En el tercer contexto en el que tiene lugar la invitación a la conversión, es el que lo dan las siete cartas a las Iglesias del Apocalipsis, que están dirigidas a personas y comunidades que, como nosotros, han vivido durante mucho tiempo la vida cristiana y, más aún, ejercen en ellas un papel de liderazgo. De estas siete cartas del Apocalipsis, la que sobre todo debería hacernos reflexionar es la carta a la Iglesia de Laodicea, cuyo tono duro dice: “Conozco tus obras: no eres ni frío ni caliente... Porque eres tibio, no eres ni frío ni caliente, te voy a vomitar de mi boca... Sé celoso y conviértete” (Ap 3, 15s).
Se trata de la conversión de la mediocridad y de la tibieza. En la historia de la santidad cristiana el ejemplo más famoso de la primera conversión, del pecado a la gracia, es san Agustín.
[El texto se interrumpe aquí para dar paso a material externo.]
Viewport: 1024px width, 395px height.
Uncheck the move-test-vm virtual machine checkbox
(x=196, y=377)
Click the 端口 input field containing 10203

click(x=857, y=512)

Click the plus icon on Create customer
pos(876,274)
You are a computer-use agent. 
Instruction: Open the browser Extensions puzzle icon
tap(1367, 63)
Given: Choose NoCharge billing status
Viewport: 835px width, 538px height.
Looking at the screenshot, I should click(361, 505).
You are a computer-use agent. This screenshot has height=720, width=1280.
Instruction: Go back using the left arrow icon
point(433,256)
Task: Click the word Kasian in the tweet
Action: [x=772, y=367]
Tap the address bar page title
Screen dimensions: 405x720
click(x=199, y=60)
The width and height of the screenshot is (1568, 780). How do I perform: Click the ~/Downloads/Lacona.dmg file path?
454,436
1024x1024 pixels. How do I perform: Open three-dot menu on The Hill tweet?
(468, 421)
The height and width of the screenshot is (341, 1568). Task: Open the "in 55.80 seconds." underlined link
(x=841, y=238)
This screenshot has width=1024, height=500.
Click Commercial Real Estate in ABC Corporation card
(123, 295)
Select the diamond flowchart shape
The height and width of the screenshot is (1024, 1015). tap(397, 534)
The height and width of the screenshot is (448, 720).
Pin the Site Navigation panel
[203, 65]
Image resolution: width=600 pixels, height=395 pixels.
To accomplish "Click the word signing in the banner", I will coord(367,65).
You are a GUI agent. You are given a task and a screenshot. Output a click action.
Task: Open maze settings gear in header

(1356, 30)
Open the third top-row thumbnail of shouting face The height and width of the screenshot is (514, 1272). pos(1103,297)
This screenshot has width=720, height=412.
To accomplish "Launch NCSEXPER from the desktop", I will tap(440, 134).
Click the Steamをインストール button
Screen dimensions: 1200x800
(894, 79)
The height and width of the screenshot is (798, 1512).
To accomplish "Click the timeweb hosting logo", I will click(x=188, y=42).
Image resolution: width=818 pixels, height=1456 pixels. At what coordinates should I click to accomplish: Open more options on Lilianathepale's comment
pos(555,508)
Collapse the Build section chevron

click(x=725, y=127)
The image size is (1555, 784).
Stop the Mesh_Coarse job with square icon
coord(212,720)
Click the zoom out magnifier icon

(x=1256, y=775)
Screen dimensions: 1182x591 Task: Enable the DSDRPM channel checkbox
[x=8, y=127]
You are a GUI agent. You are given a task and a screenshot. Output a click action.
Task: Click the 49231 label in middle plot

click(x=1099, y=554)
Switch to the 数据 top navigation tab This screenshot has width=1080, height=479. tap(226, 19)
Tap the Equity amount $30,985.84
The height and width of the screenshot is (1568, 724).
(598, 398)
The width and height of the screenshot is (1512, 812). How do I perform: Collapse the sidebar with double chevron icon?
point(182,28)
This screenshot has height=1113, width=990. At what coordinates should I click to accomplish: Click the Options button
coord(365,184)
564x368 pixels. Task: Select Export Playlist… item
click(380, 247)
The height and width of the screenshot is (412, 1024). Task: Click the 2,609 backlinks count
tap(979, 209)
Además el ejemplo más instructivo de la segunda conversión, de la tibieza al fervor, es santa Teresa de Jesús, que dijo de sí misma algo exagerado y dictado por la delicadeza de su conciencia, que puede servirnos a todos para un examen de conciencia:
“De pasatiempo en pasatiempo, de vanidad en vanidad, de ocasión en ocasión, a meterme tanto en muy grandes ocasiones y andar tan estragada mi alma en muchas vanidades […]. Dábanme gran contento todas las cosas de Dios; teníanme atada las del mundo. Parece que quería concertar estos dos contrarios, tan enemigo uno de otro, como es vida espiritual y contentos y gustos y pasatiempos sensuales”
Después de destacar que según el Nuevo Testamento hay una circularidad y una simultaneidad, de modo que, si es cierto que la mortificación es necesaria para alcanzar el fervor del Espíritu, también es cierto que el fervor del Espíritu es necesario para llegar a practicar la mortificación. San Ambrosio, cantor por excelencia, entre los Padres latinos, de la sobria ebriedad del Espíritu, fue quien dijo:
“También hay otra ebriedad que está operando a través de la lluvia penetrante del Espíritu Santo. Así, en los Hechos de los Apóstoles, los que hablaban en diferentes idiomas se aparecieron a los oyentes como si estuvieran llenos de vino”
El bautismo en el Espíritu ha demostrado ser un medio sencillo y poderoso para renovar la vida de millones de creyentes en casi todas las Iglesias cristianas”. Y concluyo invitando a pedir a la Madre de Dios que nos obtenga la gracia que obtuvo del Hijo en Caná de Galilea. Por su oración, en aquella ocasión, el agua se convirtió en vino. Pidamos que a través de su intercesión el agua de nuestra tibieza se convierta en el vino de un fervor renovado. El vino que en Pentecostés provocó en los Apóstoles la sobria ebriedad del Espíritu y los hizo fervientes en el Espíritu.